__Task statement__
The lines from the one holding "Viewport: 902px width, 492px height." through the end of the records below are to be written out exactly, and nothing else; pictures are to be left out.

*** Dataset excerpts ***

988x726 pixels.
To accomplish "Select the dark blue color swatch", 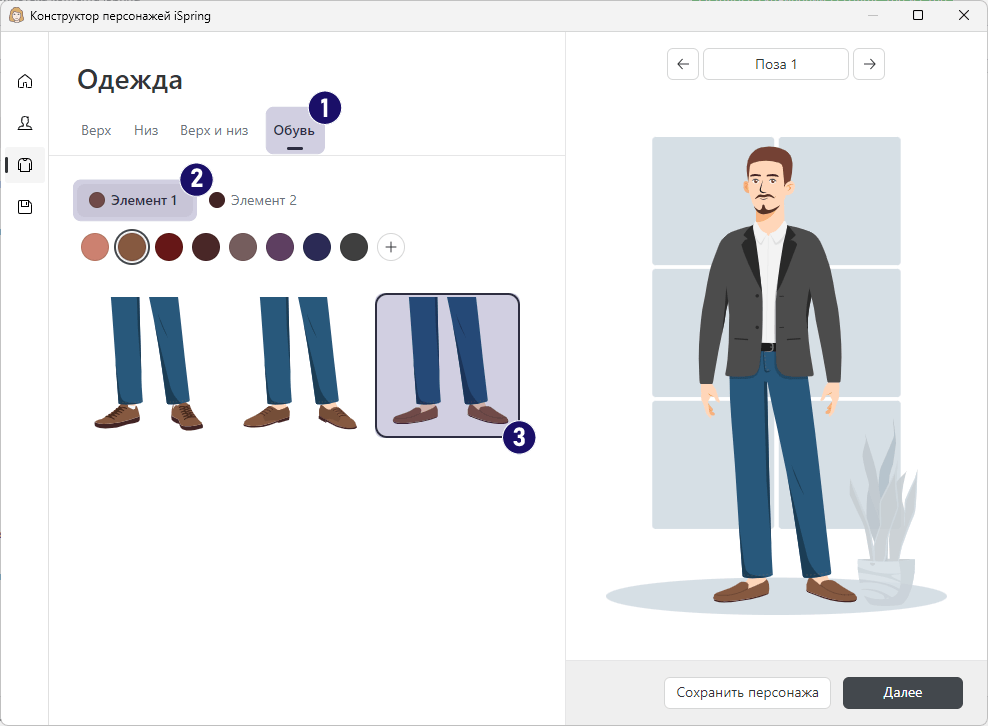I will click(317, 247).
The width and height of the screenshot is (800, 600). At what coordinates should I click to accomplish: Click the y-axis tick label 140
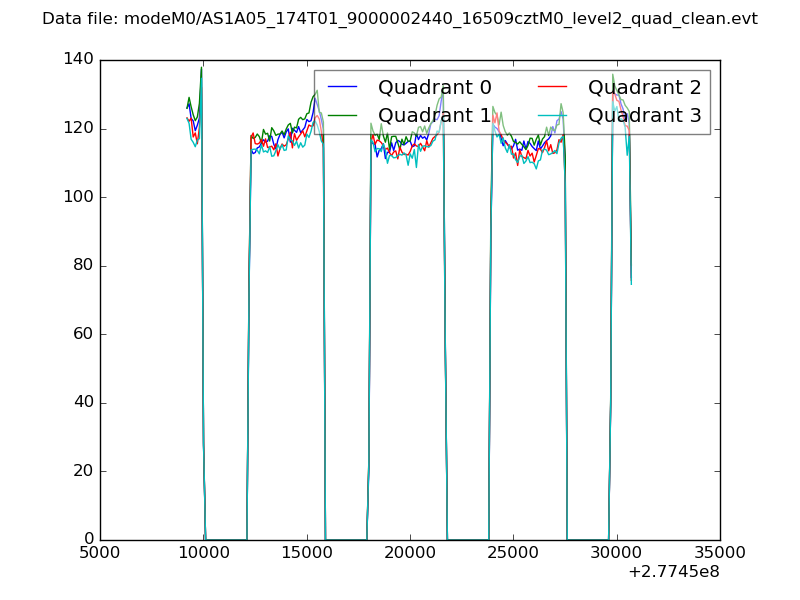[x=77, y=60]
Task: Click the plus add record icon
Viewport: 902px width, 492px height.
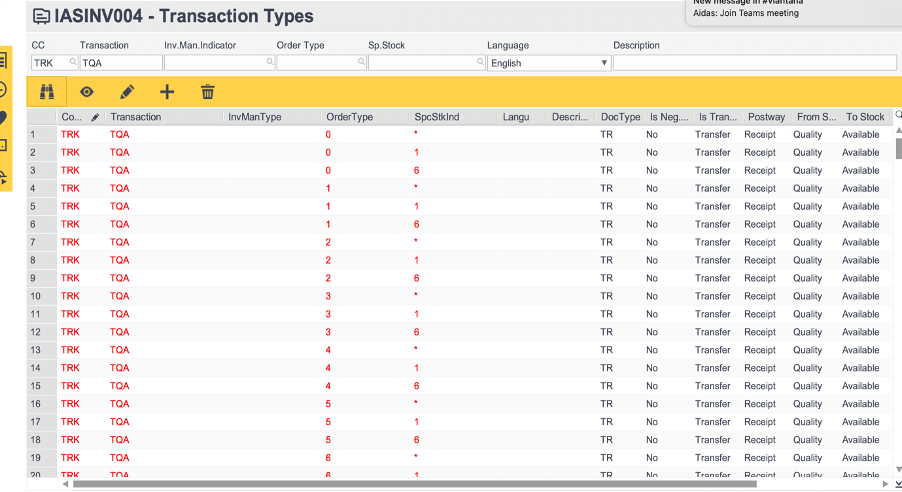Action: [x=167, y=92]
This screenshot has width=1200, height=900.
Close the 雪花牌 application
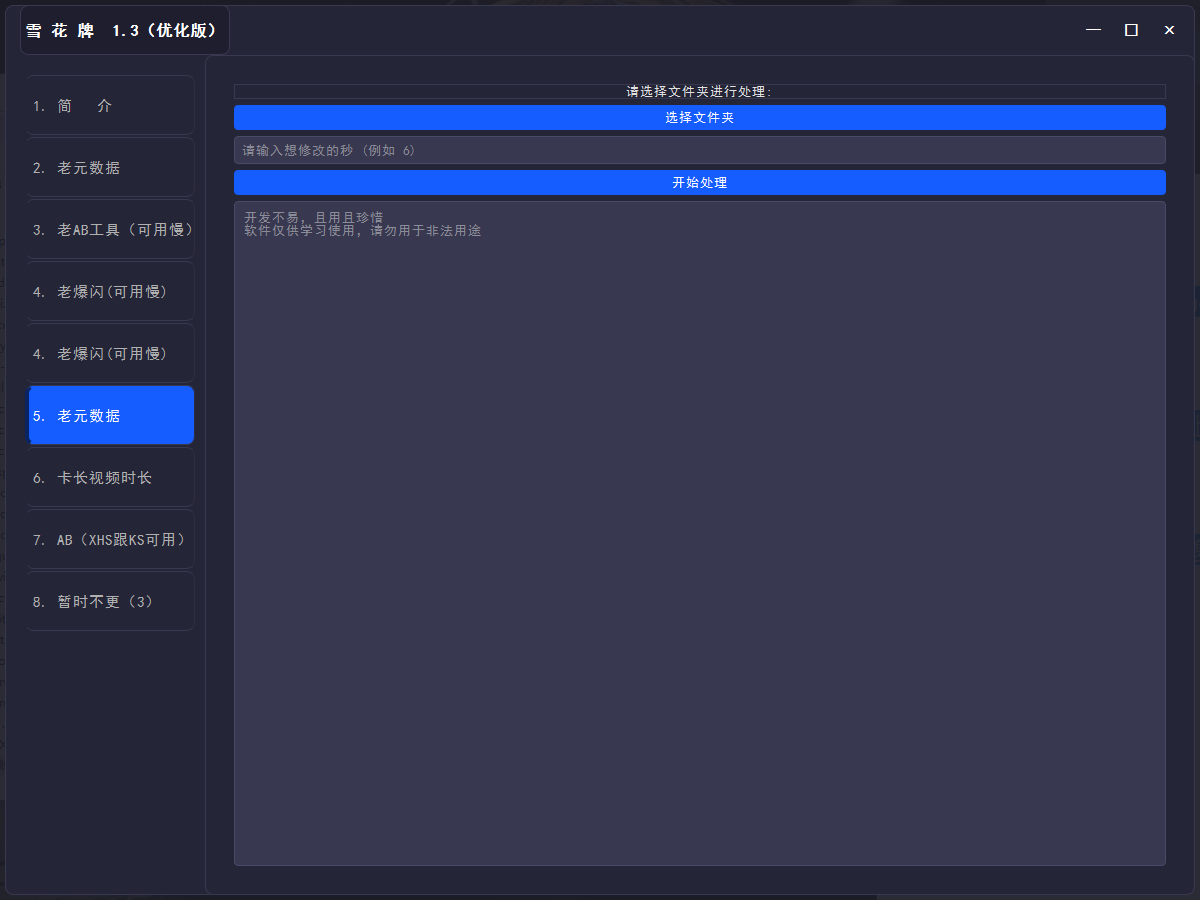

*** End of Dataset excerpts ***

__Written answer__
Viewport: 902px width, 492px height.
Action: [x=167, y=92]
This screenshot has width=1200, height=900.
Close the 雪花牌 application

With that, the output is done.